TASK OBJECTIVE:
Gather each line of the records where "author" appears.

#### SUPPLIED INFORMATION ####

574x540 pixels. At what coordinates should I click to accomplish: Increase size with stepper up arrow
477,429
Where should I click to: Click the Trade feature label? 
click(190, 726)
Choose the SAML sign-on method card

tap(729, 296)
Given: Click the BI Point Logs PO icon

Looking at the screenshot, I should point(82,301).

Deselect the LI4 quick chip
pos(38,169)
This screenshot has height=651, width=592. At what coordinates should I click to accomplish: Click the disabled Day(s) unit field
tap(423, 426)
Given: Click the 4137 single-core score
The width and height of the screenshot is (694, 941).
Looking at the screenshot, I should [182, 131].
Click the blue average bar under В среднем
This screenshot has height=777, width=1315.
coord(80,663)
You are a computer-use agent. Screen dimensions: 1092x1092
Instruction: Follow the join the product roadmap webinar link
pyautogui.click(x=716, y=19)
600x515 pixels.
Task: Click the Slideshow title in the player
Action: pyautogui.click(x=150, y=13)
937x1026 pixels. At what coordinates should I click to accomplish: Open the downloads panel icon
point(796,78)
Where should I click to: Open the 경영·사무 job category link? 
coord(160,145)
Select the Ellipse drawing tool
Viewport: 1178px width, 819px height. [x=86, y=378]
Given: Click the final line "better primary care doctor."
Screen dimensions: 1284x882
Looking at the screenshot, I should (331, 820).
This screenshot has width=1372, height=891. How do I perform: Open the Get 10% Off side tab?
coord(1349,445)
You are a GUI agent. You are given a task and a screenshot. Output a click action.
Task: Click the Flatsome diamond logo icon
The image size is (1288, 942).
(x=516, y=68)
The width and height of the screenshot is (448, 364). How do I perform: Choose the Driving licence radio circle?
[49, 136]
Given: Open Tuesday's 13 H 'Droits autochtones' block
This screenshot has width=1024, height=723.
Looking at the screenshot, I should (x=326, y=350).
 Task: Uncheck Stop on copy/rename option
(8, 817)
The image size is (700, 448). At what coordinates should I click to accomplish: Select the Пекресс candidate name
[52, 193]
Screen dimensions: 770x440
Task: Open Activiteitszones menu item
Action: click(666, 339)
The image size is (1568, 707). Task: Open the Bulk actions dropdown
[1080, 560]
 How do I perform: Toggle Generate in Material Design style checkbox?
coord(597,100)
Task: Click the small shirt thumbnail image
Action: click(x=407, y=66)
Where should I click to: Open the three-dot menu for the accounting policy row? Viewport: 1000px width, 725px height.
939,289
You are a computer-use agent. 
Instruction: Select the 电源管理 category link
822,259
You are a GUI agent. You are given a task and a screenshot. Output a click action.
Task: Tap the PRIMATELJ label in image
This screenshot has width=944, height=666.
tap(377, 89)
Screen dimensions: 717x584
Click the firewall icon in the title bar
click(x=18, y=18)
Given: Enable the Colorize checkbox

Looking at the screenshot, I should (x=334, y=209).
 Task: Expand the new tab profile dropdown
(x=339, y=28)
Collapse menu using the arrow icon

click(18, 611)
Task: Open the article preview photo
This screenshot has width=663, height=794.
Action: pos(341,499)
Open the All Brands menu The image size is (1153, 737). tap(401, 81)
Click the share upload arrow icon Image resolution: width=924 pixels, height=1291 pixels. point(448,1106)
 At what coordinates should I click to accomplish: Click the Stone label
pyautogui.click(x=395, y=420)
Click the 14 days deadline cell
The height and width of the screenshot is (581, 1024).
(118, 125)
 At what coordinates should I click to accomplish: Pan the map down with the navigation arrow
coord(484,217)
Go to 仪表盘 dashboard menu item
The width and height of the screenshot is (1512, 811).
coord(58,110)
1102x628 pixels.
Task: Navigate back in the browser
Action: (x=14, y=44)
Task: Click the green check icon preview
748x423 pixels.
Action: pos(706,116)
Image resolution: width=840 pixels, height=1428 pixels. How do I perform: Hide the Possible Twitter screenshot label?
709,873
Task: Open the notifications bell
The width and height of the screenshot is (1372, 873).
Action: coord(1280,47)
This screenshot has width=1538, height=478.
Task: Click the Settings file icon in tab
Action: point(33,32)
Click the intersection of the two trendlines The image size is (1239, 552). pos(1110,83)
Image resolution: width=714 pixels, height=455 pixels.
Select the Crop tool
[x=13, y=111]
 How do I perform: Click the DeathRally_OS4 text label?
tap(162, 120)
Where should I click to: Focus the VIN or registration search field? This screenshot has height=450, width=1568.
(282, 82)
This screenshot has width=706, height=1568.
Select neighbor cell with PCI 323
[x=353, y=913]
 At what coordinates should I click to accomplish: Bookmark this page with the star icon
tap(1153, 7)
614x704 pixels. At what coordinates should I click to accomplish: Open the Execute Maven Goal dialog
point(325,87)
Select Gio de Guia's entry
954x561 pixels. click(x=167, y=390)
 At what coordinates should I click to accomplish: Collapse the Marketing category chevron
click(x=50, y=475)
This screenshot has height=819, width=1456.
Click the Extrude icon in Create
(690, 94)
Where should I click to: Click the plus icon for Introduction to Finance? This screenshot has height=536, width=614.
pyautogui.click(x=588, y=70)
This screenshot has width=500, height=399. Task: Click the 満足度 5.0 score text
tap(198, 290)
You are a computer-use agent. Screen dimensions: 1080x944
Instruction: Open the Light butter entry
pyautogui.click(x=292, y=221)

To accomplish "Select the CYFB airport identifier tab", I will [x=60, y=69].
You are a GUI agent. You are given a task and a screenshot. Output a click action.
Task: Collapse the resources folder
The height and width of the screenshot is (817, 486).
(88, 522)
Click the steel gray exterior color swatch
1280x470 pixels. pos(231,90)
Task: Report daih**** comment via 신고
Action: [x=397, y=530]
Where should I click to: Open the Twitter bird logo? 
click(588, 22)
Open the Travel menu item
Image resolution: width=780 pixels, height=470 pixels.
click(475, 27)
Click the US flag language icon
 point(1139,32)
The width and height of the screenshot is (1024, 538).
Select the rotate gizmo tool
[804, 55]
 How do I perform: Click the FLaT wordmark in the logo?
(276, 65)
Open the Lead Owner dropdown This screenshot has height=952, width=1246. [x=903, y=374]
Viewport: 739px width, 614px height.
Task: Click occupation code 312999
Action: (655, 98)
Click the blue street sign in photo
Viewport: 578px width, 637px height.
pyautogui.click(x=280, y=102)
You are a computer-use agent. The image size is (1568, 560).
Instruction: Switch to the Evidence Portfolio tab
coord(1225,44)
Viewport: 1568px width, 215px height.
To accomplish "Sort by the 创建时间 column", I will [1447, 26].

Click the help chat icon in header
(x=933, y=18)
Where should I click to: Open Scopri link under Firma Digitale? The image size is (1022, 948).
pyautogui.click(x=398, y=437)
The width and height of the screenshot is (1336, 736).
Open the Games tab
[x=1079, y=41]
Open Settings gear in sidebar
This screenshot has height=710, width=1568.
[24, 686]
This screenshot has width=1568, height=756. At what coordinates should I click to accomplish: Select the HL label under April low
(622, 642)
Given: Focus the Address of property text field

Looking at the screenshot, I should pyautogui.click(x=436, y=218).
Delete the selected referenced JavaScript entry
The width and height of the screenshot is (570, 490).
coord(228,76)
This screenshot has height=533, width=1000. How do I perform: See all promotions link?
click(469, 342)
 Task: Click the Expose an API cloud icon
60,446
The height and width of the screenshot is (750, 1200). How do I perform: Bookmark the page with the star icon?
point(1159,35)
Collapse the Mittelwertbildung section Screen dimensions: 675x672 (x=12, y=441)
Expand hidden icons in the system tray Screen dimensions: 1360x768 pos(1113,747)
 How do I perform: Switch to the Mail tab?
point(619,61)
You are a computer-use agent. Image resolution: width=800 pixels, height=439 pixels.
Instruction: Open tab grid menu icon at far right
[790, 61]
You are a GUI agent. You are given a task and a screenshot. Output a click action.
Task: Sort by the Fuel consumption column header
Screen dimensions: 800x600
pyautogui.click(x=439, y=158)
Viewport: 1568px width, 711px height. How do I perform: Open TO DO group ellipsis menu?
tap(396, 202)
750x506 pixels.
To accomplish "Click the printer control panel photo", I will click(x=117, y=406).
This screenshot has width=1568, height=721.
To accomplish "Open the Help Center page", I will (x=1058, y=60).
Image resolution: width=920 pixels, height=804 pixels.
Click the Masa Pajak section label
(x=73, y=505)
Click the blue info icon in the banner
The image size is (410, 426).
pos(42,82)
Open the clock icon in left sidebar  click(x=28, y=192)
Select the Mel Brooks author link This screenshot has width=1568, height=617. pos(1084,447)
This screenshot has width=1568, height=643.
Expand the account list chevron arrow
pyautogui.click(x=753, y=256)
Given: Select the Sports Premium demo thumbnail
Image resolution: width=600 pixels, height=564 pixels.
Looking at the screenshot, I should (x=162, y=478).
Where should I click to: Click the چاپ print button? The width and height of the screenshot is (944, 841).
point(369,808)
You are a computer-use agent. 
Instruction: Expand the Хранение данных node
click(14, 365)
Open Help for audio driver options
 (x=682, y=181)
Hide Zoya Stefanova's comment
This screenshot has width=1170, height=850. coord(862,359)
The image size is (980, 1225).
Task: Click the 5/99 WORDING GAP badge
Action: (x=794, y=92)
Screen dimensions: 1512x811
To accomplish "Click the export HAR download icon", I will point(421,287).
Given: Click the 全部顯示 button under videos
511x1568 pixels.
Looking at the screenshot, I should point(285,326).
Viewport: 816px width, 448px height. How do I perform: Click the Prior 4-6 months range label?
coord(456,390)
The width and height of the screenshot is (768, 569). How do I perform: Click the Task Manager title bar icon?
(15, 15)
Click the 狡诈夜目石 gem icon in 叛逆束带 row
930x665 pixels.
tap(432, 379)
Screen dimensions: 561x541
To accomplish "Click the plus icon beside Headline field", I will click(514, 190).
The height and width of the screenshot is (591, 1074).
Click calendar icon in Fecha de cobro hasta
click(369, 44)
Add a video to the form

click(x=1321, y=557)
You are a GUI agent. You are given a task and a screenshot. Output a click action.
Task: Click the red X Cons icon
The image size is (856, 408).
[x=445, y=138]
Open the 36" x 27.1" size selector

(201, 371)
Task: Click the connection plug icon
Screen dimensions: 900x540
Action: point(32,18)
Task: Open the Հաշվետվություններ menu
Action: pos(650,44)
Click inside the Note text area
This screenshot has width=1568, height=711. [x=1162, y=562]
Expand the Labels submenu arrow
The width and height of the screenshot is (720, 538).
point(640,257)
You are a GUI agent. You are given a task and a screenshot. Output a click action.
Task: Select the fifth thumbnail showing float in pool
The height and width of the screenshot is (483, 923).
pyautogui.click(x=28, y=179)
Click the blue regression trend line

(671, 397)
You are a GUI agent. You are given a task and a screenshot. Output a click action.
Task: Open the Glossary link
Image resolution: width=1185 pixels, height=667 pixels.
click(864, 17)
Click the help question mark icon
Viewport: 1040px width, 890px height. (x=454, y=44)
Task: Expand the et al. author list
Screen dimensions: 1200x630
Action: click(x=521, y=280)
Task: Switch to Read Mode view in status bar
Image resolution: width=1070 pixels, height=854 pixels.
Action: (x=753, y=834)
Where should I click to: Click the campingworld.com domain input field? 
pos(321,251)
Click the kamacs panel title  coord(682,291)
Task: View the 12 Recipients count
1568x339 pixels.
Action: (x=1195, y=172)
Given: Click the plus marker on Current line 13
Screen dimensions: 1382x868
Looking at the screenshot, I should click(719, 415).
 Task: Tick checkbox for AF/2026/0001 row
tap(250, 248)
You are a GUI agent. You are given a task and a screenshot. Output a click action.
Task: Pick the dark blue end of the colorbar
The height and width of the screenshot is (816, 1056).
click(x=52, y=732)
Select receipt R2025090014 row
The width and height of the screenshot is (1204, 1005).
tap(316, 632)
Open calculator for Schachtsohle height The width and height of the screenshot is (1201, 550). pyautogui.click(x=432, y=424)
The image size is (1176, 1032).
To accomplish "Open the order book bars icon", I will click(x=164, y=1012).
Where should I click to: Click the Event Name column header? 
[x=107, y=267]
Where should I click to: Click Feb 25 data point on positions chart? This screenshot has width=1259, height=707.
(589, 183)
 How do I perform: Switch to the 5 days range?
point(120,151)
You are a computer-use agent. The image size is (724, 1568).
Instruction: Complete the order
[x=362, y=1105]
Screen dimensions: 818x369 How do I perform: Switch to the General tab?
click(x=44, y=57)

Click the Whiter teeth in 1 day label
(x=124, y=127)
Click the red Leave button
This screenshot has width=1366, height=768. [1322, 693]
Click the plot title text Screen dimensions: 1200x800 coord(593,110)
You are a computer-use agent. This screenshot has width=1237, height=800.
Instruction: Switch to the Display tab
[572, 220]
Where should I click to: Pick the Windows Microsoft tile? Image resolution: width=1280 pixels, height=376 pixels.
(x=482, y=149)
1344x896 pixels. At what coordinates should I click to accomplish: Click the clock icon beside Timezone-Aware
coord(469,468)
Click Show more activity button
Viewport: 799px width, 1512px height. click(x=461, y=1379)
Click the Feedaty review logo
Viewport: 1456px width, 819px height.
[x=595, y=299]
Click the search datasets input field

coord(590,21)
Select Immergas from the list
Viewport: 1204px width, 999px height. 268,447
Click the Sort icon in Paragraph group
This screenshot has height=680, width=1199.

####

EXERCISE RESPONSE:
Select the Mel Brooks author link This screenshot has width=1568, height=617. pos(1084,447)
Task: Expand the et al. author list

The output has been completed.